Quentin ran his finger along the crisp white edge of the sheet, caressing the hem between his thumb and forefinger, the rhythmic motion the only sane thing in his world right now. The sheet, and the sound of Poppy’s oxygen flowing into her nose. Contrived, but comfortingly regular. One of Poppy’s slender, pale hands rested on the edge of the bed near where he was ministering to the sheet. He rubbed h
is long brown thumb across it, wondering if she could feel the callused scraping. His thumb traced one of the green-blue veins of her wrist and followed it up her arm towards the place it creased delicately in the middle.
As a child, Quentin had hated looking at or thinking about his veins. The idea that his life force rested on those fragile pathways made him nauseous. Even now, he wasn’t wild about injections or blood tests. And it wasn’t because he was scared of blood; it was because he hated coming face to face with evidence of his own precarious mortality.
But right now those veins looked good to him. They – along with the light pulse that he could feel at Poppy’s wrist when he lay his thumb there – were evidence that Poppy continued to live. She was still in the game.
Her organs had not shut down yet. But the thought that they would – that they were doing so – made him want to yell with rage; a brittle bellow that prickled in his stomach and clawed its way up to his throat.
If her organs were shutting down, if the white-coated fuckers knew that, why couldn’t they stop it?
They had all those machines. The one that tracked her heart rate. The one that monitored her oxygen saturations. Where was the one they really needed – the stopping-the-organs-from-shutting-down machine? The starting-up-the-organs machine?
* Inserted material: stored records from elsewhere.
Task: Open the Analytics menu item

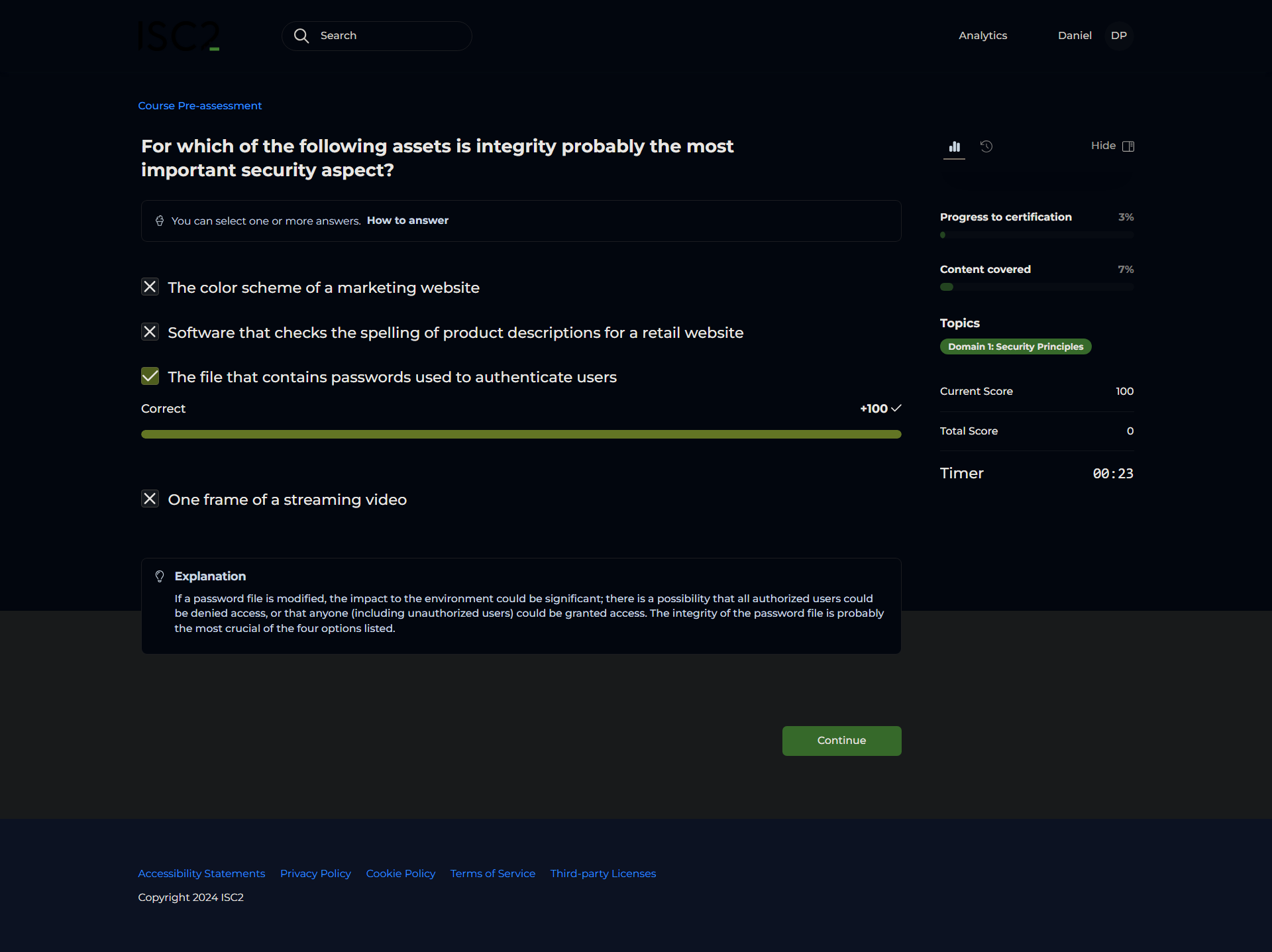Action: tap(982, 36)
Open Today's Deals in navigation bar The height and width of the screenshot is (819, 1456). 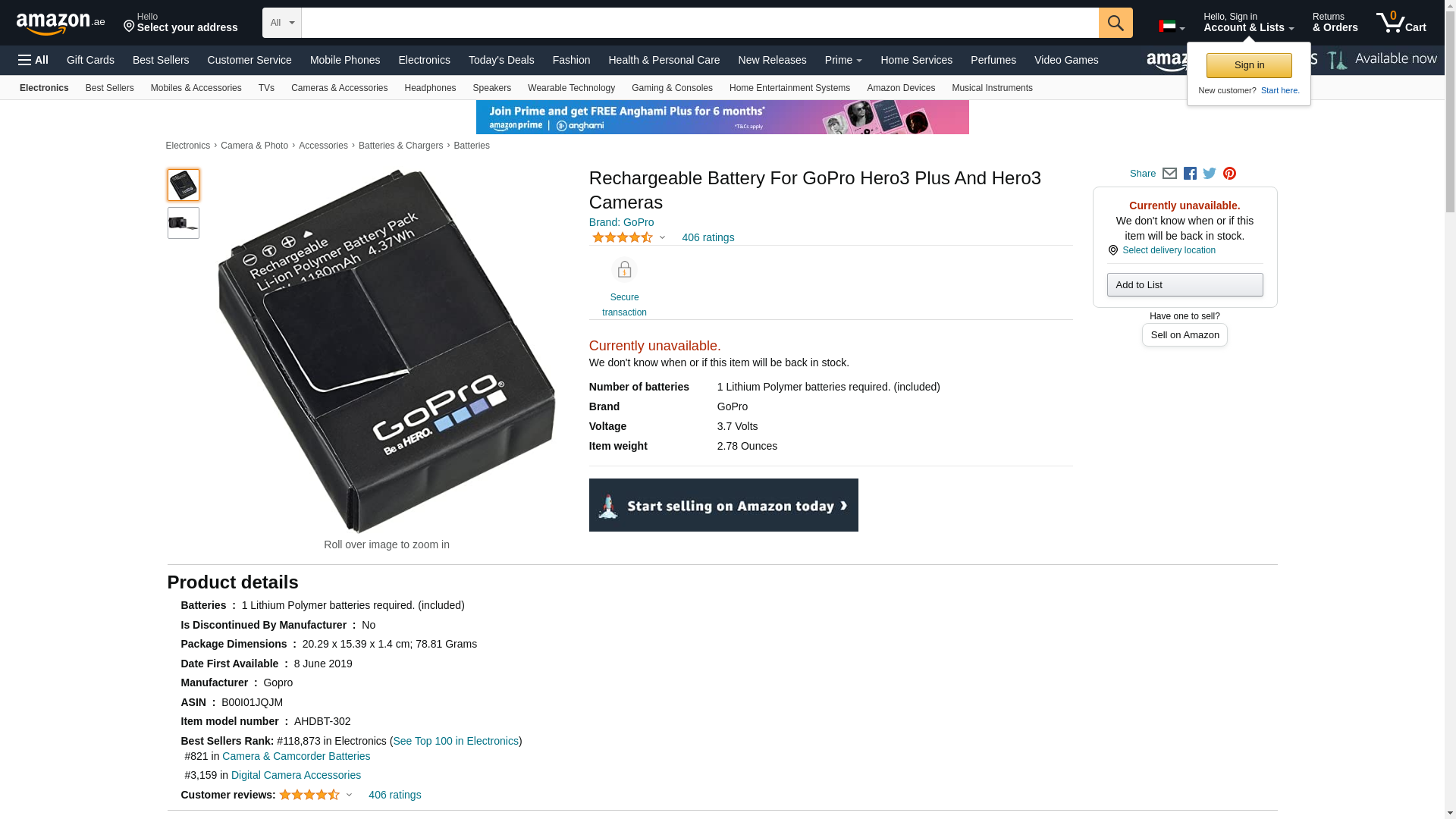click(x=500, y=60)
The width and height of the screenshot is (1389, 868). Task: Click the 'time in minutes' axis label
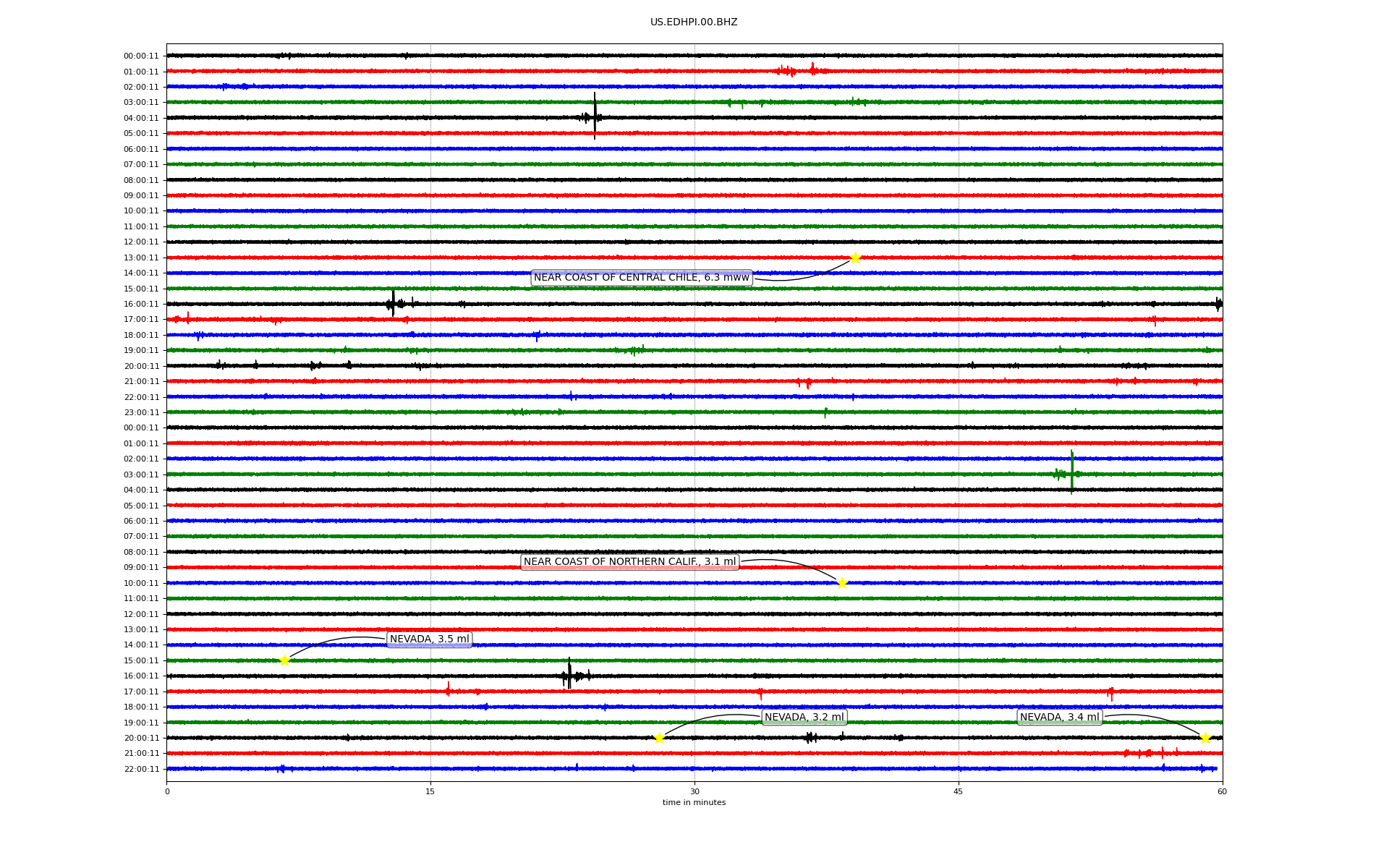[x=694, y=803]
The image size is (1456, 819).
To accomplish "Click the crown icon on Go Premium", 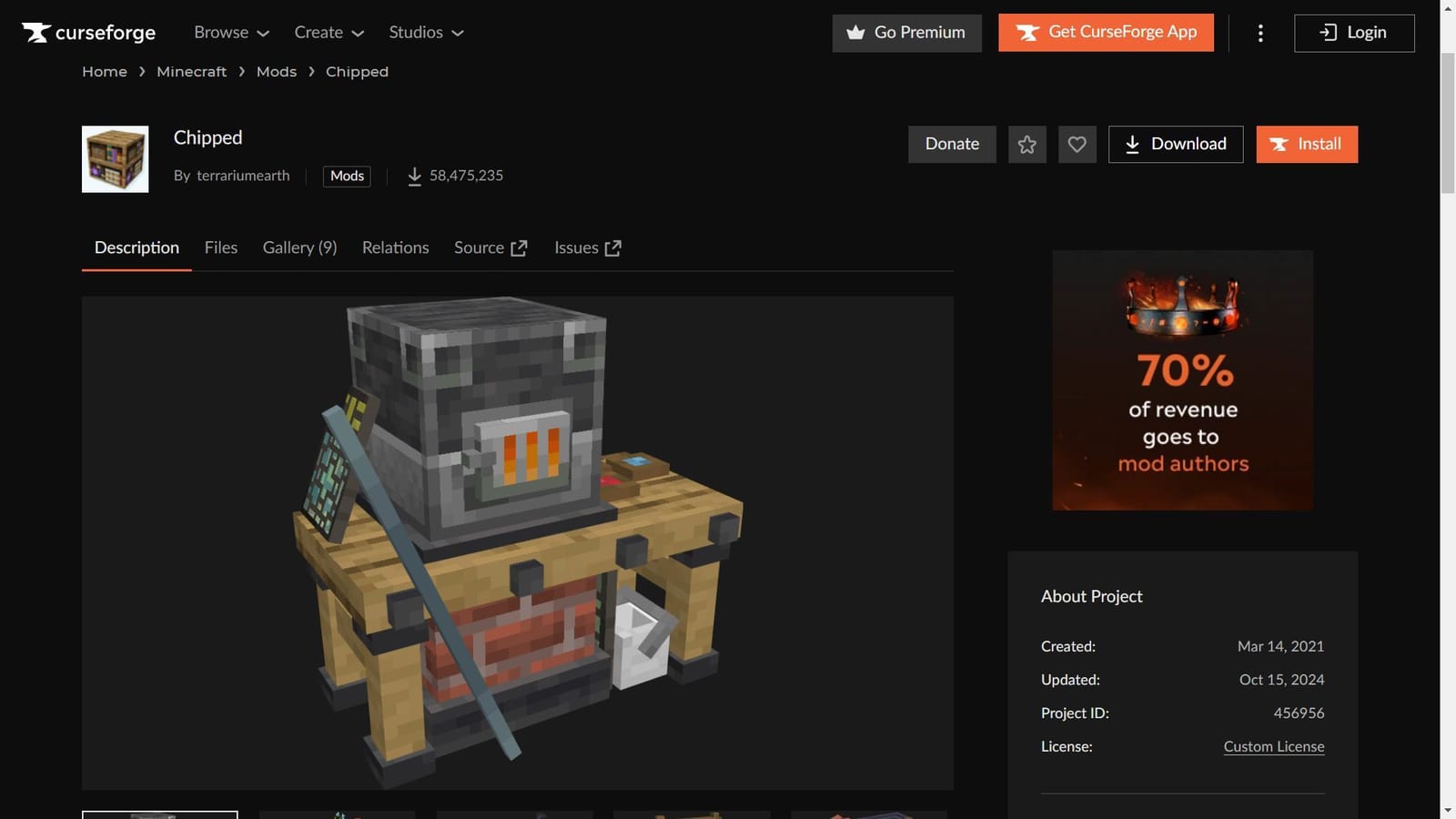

Quentin looked at her hand. The palm. The wrist. The arm. Because he couldn’t look at her face. It was so thin now, and the nasal prongs that had done their work for her for the last two days seemed monstrous, distorting the heart-shaped outline of her face. He was scared that he wouldn’t be able to see her the same way again when they took them off, as they had said they would, at the end. After two days of looking at her with those prongs, he feared he would never be able to picture her face without them again.
He put his face to her palm and breathed in. Even here, in this place of death, she still smelled liked Poppy, somehow magically like chocolate and watermelon, even above all the competing smells of the hospice – disinfectant, medicine, despair.